On both the put and the call side, we've got a profit of about 103% with a win rate of 80%. We've got 52 wins and only 13 losses. So obviously, a very profitable trading strategy.

Going down the line with the 40 delta puts, 40 delta calls, you can see a total return of now 179%. Win rate of over 84%, giving you 64 wins and 12 losses.

With the 30 delta, there’s a total return of 141%. The win rate is even higher at 89.1%. 82 wins and only 10 losses.


If you look at the 20 delta calls and puts, this is our wheelhouse where we sell premium. In this case, we're looking at 109% return with over a 90% win rate.  100 wins and only 10 losses for the 20 delta.

The interesting thing about this, is when you put on a 20 delta Strangle and you sell a 20 delta Strangle, your probability of profit when you initiate that trade is over 60%. This is if you were to hold it all the way to expiration.

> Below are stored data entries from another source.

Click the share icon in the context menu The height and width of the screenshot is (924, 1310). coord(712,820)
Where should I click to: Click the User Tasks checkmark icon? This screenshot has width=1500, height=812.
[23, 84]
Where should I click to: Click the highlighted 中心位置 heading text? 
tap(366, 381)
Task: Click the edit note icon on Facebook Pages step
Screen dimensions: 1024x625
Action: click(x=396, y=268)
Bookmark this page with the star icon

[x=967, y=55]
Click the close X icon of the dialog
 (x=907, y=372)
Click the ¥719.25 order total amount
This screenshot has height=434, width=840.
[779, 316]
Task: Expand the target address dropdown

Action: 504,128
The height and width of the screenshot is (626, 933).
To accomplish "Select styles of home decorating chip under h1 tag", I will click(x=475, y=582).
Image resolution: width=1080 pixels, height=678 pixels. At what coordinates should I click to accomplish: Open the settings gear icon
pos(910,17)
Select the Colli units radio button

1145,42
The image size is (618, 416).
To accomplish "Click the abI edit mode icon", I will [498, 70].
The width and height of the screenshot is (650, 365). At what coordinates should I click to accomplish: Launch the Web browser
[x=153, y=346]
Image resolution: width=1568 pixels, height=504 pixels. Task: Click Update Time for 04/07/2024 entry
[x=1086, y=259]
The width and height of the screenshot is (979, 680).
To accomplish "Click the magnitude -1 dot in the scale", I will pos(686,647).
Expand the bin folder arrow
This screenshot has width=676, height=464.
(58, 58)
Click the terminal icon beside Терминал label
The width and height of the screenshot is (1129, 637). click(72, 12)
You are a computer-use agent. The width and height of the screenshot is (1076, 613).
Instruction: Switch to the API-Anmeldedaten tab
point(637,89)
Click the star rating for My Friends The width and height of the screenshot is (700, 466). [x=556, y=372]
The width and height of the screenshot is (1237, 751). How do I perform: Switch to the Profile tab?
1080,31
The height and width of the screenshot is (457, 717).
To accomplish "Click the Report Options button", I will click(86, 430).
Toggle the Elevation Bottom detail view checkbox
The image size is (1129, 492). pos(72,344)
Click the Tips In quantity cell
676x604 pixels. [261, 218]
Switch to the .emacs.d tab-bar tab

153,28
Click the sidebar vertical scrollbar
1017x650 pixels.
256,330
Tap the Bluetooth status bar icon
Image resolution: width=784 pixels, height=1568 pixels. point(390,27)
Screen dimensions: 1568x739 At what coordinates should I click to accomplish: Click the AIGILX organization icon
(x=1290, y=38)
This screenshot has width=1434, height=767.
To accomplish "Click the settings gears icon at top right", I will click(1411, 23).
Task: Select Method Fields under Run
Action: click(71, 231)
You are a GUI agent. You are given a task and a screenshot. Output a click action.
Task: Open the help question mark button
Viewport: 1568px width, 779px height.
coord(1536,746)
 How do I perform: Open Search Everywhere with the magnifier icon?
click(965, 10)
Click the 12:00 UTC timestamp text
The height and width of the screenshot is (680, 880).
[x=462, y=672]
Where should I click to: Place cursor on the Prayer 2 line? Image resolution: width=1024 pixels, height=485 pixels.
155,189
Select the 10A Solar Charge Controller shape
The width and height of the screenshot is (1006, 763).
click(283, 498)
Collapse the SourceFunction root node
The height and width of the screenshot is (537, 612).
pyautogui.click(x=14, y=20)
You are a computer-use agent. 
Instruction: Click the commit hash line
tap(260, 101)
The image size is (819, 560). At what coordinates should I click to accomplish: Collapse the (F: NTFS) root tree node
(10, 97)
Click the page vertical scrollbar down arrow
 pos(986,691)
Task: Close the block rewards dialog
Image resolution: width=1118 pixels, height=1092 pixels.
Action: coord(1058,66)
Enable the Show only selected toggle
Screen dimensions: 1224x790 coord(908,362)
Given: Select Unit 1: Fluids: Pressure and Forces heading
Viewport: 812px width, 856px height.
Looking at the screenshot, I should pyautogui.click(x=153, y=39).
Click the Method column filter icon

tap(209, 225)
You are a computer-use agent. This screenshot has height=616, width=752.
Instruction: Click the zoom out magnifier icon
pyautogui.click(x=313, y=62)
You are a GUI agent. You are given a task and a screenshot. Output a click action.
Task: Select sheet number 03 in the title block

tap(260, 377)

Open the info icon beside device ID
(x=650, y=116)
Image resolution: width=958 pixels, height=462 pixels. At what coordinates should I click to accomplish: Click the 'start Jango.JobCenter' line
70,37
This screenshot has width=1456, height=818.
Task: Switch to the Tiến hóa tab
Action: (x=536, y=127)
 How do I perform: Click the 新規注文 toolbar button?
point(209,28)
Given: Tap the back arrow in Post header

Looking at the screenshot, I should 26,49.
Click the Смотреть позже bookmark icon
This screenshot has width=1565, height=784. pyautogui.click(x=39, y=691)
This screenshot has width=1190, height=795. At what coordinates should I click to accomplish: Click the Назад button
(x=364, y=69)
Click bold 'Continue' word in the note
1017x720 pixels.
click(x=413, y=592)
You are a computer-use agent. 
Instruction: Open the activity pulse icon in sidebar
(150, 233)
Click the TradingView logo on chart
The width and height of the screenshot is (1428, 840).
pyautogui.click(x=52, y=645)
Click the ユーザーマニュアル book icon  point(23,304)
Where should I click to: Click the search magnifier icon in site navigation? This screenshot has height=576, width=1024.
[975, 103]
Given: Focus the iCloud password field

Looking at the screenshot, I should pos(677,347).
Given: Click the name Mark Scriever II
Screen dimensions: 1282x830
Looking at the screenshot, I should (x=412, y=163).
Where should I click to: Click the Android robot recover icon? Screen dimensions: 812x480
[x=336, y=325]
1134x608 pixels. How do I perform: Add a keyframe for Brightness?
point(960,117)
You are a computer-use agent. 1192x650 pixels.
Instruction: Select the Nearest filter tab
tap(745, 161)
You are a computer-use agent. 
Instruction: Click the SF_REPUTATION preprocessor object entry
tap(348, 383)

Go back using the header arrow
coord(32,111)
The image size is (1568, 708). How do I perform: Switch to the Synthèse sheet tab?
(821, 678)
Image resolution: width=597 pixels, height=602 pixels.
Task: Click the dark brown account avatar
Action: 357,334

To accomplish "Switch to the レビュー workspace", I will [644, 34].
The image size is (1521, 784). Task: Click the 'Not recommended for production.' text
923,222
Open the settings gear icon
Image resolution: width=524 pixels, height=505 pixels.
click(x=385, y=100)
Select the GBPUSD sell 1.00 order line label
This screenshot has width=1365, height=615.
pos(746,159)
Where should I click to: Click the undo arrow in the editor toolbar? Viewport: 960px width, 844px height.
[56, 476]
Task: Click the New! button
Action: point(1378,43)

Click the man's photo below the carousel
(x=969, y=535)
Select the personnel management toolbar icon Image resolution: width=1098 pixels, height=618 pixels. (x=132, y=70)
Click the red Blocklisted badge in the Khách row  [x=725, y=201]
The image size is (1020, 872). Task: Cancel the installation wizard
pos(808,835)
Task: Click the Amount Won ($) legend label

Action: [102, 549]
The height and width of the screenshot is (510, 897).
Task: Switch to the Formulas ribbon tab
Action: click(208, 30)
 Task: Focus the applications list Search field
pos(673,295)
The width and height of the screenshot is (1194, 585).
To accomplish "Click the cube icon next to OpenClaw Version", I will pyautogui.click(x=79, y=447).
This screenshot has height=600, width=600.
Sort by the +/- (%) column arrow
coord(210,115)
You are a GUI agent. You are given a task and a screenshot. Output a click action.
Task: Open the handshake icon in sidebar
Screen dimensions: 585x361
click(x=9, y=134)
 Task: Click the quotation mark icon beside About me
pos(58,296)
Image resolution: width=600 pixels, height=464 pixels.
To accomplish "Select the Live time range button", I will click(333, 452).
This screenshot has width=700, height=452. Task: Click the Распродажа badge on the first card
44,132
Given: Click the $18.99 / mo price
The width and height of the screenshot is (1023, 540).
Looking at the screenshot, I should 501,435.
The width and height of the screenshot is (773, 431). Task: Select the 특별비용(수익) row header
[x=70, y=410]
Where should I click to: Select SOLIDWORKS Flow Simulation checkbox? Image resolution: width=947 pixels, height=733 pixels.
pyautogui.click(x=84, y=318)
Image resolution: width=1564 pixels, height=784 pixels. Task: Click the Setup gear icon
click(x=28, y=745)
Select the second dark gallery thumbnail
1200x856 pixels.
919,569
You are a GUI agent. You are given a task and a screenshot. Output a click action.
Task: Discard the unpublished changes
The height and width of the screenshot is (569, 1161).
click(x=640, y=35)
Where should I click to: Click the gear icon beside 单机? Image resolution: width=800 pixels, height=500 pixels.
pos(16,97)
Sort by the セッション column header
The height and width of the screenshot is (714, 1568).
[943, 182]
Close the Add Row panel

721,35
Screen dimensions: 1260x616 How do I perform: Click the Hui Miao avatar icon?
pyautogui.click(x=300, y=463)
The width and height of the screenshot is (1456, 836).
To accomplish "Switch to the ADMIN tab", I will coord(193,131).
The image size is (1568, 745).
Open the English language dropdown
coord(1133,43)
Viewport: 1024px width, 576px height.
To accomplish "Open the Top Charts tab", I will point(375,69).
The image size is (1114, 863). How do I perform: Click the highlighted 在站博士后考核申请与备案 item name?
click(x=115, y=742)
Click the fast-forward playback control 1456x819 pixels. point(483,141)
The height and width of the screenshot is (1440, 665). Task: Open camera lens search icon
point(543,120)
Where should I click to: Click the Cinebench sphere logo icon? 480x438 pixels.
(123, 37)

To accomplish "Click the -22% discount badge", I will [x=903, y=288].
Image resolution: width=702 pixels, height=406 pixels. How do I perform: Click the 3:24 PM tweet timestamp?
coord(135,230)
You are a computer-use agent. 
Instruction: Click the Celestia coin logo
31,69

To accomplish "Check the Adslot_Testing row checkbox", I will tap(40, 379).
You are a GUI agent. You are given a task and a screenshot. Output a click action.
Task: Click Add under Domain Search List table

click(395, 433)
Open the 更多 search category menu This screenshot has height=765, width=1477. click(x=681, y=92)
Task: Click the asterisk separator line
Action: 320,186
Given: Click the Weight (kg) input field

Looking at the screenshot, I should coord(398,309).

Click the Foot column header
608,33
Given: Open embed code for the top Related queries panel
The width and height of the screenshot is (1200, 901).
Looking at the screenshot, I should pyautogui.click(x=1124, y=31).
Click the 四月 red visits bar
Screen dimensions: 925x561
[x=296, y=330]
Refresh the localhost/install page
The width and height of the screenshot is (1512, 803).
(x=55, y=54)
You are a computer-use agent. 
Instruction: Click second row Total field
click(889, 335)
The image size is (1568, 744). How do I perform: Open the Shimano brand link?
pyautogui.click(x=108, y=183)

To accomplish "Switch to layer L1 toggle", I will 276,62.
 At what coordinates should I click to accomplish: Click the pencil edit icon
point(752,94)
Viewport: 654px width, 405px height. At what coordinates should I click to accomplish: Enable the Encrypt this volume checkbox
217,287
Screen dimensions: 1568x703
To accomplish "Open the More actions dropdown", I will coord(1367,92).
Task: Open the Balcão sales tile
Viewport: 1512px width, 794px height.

You’ve got 20% probability of being in-the-money on the call side. And, 20% on the put side.

That's a total of 40. So, you take the inverse of that, and that's about a 60% probability of success. But, look at the win rate…it's over 90%.


There's a couple key things to understand about why that is.

  1. We are managing trades at 25% of max profit. We are not holding all the way to expiration, so of course you're going to have a higher win rate.
  2.  Implied Volatility is overstated almost 85% of the time. The majority of time, fear is overstated. Uncertainty is overstated, and that's why selling options works. I talk about this all the time at NavigationTrading, and that is why selling options versus buying is such a huge factor.

You can see, as you go down the line, if you're selling the 10 delta calls and puts, it's still over an 85% win rate. The profits are less, but the win rate is 131 wins with just 6 losses.

Just to recap, selling options significantly outperforms buying options. At NavigationTrading, we talk a lot about selling options in periods of high implied volatility. The one thing I want to note, is that in this study, no implied volatility filter was used.  We were selling options and buying options, whether implied volatility was high or low. We were putting on the trade no matter what, but you can see that selling options significantly outperforms buying options.

If we were selling options only in periods of high implied volatility, then the performance would have improved even further for selling options. This is the power of using statistical data to show and prove different concepts and different trading strategies. We used the CML Backtester. You can get the CML Backtester to do your own studies. You really owe it to yourself to do this research and statistical data mining to understand the concept behind the strategies that you're trading.